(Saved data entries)
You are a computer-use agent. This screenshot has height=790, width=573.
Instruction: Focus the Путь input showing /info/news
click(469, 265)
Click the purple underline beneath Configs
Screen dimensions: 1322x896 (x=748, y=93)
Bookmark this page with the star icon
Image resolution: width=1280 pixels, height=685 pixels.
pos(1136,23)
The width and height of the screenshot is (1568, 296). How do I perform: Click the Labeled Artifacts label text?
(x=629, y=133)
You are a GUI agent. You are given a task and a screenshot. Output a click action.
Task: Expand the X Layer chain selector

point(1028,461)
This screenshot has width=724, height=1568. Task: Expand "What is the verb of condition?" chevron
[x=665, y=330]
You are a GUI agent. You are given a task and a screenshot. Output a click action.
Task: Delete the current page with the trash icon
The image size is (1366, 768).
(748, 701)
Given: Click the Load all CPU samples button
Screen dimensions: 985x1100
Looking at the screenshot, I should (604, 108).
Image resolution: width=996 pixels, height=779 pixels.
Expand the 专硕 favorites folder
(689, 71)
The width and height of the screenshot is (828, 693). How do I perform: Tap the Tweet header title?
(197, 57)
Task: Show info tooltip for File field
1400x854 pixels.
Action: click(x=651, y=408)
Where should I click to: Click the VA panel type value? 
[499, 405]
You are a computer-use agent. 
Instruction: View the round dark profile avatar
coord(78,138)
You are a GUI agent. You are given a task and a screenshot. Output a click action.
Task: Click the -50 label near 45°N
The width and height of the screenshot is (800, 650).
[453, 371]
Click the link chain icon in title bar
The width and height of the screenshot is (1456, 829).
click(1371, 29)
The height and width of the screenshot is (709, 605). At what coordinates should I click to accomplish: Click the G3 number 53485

§ Goal of the exercise
Write out every record, exactly as written.

§ Answer section
You are a computer-use agent. This screenshot has height=790, width=573.
Instruction: Focus the Путь input showing /info/news
click(469, 265)
Click the purple underline beneath Configs
Screen dimensions: 1322x896 (x=748, y=93)
Bookmark this page with the star icon
Image resolution: width=1280 pixels, height=685 pixels.
pos(1136,23)
The width and height of the screenshot is (1568, 296). How do I perform: Click the Labeled Artifacts label text?
(x=629, y=133)
You are a GUI agent. You are given a task and a screenshot. Output a click action.
Task: Expand the X Layer chain selector

point(1028,461)
This screenshot has width=724, height=1568. Task: Expand "What is the verb of condition?" chevron
[x=665, y=330]
You are a GUI agent. You are given a task and a screenshot. Output a click action.
Task: Delete the current page with the trash icon
The image size is (1366, 768).
(748, 701)
Given: Click the Load all CPU samples button
Screen dimensions: 985x1100
Looking at the screenshot, I should (604, 108).
Image resolution: width=996 pixels, height=779 pixels.
Expand the 专硕 favorites folder
(689, 71)
The width and height of the screenshot is (828, 693). How do I perform: Tap the Tweet header title?
(197, 57)
Task: Show info tooltip for File field
1400x854 pixels.
Action: click(x=651, y=408)
Where should I click to: Click the VA panel type value? 
[499, 405]
You are a computer-use agent. 
Instruction: View the round dark profile avatar
coord(78,138)
You are a GUI agent. You are given a task and a screenshot. Output a click action.
Task: Click the -50 label near 45°N
The width and height of the screenshot is (800, 650).
[453, 371]
Click the link chain icon in title bar
The width and height of the screenshot is (1456, 829).
click(1371, 29)
The height and width of the screenshot is (709, 605). At what coordinates should I click to accomplish: Click the G3 number 53485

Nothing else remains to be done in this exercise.